On the Edge by Ilona Andrews

Nov 02, 2009 08:29

In Rose Drayton’s world, there’s the Weird, a seemingly feudal world of magic, and the Broken, the mundane world we live in. Between them is the Edge, a strip of land where people drive trucks and shop at Wal-Mart, but where magic exists. Rose is an Edger, and the first Edger in decades to be able to Flash white, an ability typically only found in bluebloods from the Weird.

In addition to most of her adult life being spent protecting herself from bluebloods who want her to give them babies that can Flash (and the people who would happily sell her to them) both of Rose’s parents are gone, and she works an off-the-books job to support her two younger brothers, one of whom is a necromancer, and the other, a shapeshifter.

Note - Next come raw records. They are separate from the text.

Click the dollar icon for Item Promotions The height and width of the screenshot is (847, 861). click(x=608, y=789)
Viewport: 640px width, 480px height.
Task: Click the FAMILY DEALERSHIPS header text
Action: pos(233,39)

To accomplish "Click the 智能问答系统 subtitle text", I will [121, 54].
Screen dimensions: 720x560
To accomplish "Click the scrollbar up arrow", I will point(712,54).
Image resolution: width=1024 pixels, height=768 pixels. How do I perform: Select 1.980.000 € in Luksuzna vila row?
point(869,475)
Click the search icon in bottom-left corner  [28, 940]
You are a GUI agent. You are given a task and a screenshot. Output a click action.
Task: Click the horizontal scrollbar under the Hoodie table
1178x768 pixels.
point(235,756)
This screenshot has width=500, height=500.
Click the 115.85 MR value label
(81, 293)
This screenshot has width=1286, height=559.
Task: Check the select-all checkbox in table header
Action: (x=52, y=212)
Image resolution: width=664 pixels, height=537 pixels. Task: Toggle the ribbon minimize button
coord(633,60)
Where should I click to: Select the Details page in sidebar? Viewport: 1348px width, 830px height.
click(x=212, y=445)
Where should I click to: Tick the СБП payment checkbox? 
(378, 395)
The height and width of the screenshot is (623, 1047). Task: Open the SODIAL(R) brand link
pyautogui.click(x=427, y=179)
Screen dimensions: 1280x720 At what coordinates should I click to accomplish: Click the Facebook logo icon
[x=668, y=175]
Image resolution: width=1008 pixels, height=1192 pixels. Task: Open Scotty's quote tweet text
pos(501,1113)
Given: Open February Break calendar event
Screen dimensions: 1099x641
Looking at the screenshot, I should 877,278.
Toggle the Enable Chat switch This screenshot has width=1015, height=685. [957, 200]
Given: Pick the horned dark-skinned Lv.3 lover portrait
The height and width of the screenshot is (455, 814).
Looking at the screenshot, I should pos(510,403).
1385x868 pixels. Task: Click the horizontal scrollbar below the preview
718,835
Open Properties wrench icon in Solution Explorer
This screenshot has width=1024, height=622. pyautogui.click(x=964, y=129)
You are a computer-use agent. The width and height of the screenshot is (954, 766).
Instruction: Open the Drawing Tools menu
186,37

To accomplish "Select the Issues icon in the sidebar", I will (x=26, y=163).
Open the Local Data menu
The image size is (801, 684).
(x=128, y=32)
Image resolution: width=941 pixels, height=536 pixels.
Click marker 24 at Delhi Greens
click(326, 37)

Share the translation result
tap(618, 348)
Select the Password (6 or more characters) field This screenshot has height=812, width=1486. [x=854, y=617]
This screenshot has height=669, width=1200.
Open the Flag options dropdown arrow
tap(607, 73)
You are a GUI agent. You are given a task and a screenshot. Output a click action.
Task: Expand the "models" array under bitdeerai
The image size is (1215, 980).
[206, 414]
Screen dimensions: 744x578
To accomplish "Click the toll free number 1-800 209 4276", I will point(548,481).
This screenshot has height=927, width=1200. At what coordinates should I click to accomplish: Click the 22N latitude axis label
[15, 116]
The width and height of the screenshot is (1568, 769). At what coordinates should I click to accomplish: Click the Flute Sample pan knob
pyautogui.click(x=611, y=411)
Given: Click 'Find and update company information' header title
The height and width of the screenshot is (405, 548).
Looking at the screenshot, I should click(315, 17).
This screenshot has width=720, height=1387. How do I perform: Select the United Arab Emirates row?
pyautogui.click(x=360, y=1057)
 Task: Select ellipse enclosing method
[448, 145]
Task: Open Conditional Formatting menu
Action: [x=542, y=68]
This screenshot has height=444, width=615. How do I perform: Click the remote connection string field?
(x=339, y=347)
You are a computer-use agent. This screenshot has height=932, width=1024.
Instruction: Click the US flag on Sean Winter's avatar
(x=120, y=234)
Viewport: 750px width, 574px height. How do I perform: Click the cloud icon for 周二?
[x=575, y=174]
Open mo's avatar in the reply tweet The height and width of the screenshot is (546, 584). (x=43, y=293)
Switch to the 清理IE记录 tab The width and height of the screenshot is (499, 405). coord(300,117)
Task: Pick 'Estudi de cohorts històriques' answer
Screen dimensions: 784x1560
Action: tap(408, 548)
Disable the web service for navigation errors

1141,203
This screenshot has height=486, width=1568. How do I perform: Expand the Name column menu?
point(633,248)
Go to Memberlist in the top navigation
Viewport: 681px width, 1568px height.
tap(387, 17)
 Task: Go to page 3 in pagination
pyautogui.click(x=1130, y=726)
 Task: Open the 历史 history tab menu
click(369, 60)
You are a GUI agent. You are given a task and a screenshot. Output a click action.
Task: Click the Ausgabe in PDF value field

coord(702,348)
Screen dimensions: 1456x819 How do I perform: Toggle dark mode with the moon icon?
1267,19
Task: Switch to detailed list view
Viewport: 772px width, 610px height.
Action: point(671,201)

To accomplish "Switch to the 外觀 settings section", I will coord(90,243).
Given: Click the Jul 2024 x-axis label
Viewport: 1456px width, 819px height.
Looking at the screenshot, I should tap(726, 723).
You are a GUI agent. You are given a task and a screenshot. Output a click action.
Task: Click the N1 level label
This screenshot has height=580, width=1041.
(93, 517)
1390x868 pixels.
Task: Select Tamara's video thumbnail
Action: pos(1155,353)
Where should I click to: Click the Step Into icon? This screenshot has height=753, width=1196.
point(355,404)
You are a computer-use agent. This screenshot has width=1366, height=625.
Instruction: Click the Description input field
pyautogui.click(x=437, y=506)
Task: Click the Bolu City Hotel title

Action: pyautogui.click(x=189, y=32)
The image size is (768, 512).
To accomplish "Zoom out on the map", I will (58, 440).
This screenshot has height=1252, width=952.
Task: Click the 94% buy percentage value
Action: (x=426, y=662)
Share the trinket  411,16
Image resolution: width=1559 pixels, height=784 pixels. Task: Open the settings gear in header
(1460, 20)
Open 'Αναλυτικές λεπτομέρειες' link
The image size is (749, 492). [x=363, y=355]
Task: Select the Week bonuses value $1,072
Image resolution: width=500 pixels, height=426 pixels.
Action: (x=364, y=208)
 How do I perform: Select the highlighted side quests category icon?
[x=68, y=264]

Into this comes Declan, seemingly yet another blueblood who wants her to give him special babies, and another blueblood who may end destroying the Edge.

Like Andrews’s Kate Daniel books, On the Edge features a tough woman, her alpha male love interest with responsibilities, and her Cute Young Accessories. You can’t even really say the resemblances end there, however, because the characters bear no real resemblances to each other. Kate’s world is post-apocalyptic and fantastical and she worries about things like werewolf mobs or something. Rose’s world is mundane and familiar, and she worries about things like one of her brothers developing a complex because he only got a bottle of bubbles when the other brother got new shoes.

On the Edge isn’t quite urban fantasy as we tend to think of it these days (your first clue is that the cover featured Rose with a head, fully clothed, and not wearing leather) but more along the lines of the modern fantasy from a while back that eventually morphed into urban fantasy. It’s more directly romantic than Andrews’ other books, and seems to be pretty self-contained with no glaringly-dangling plot threads to be followed up on later, though there’s room for sequels. I didn’t find it quite as energetic and entertaining as I do the Kate Daniels books, but I liked it a lot.